This page is designed to answer the following questions:
- 2.1 Outline current legislation and regulatory body standards which are relevant to the prevention and control of infection (Level 2 Diploma in Care, The principles of infection prevention and control)
To have a good understanding of the prevention and control of infection, it is important that you can outline current and relevant legislation and regulatory body standards.
The primary piece of legislation that underpins the health and safety of yourself and others including risk of infection is the Health and Safety at Work Act 1974. This makes it an employer’s responsibility to ensure that employees, clients and the general public are protected from harm as much as possible and that potential risks are appropriately risk-assessed. It is also the responsibility of employees to work in a safe way and report any concerns they have.
Other legislation that comes under the Health and Safety at Work Act that relates to infection prevention and control includes:
- Food Safety Act 1990 – Food intended for human consumption must comply with food safety requirements
- The Management of Health and Safety at Work Regulations 1999 – Health and safety monitoring and risk assessment
- The Reporting of Injuries, Diseases and Dangerous Occurrences Regulations 2013 (RIDDOR) – Diseases and illnesses must be reported
- The Control of Substances Hazardous to Health Regulations 2002 (COSHH) – Governs the safe usage and storage of hazardous substances
- The Provision and Use of Work Equipment Regulations 2002 (PUWER) – Employers must provide equipment and provide suitable training in their usage.

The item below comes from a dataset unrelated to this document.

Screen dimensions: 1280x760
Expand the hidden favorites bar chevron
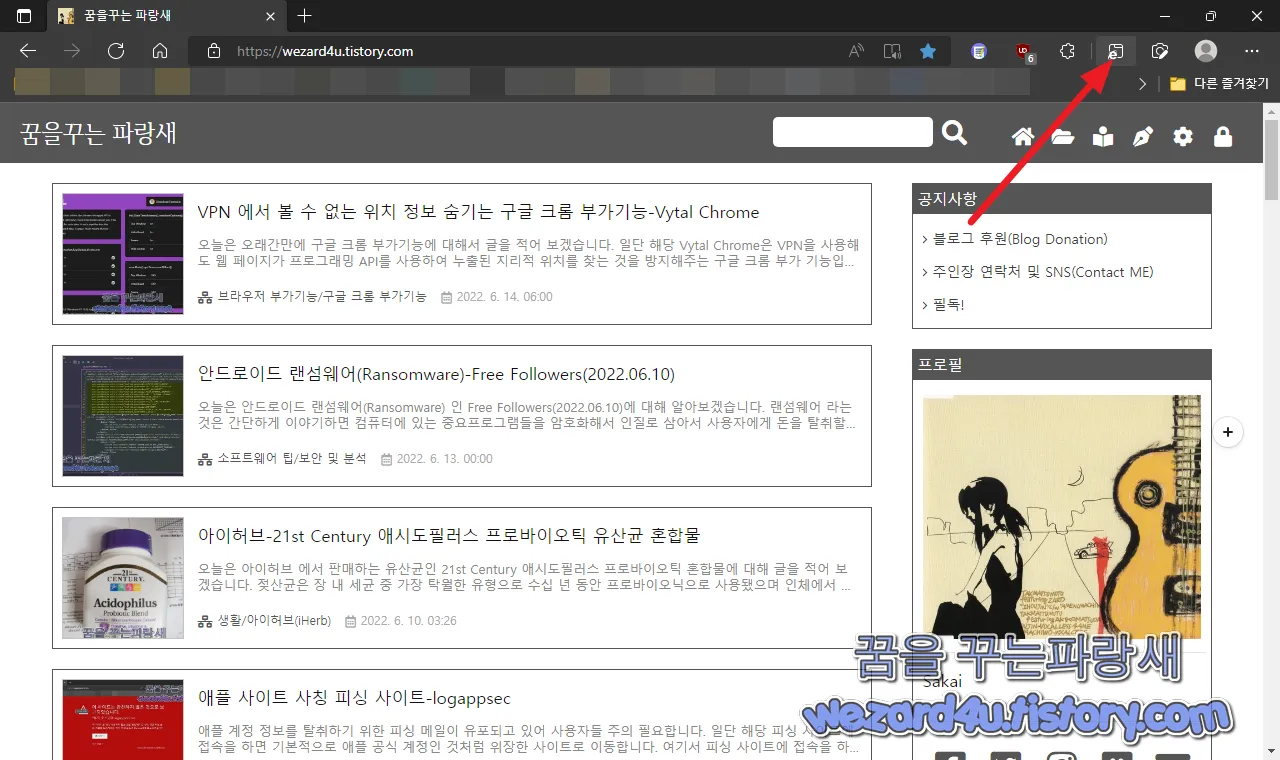[x=1143, y=84]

- The Personal Protective Equipment at Work Regulations 1992 – Employers must provide Personal Protective Equipment (PPE) and train staff in their use
In addition, the Health and Social Care Act 2008 requires NHS trusts to have clear arrangements for the effective prevention, detection and control of healthcare associated infections.
Health and safety at work is governed by the Health and Safety Executive (HSE). They are a government agency that promote the prevention of work-related death, injury and ill-health by providing free information and have legal powers to enforce it.

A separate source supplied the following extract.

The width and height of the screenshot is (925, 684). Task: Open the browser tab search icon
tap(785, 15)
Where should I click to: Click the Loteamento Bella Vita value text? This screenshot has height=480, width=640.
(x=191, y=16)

The Care Quality Commission (CQC) regulates all organisations that provide care services. All care providers must be registered with CQC and regularly inspected by them. They have legal powers to work with or shut down organisations that do not meet the required standards of safety and care.
The Food Standards Agency (FSA) provides information on food hygiene and safety as well as having powers of enforcement.
The National Institute for Health and Care Excellence (NICE) has the role of improving outcomes for people using public health and social care services by providing information, advice and guidance and developing quality standards and performance metrics.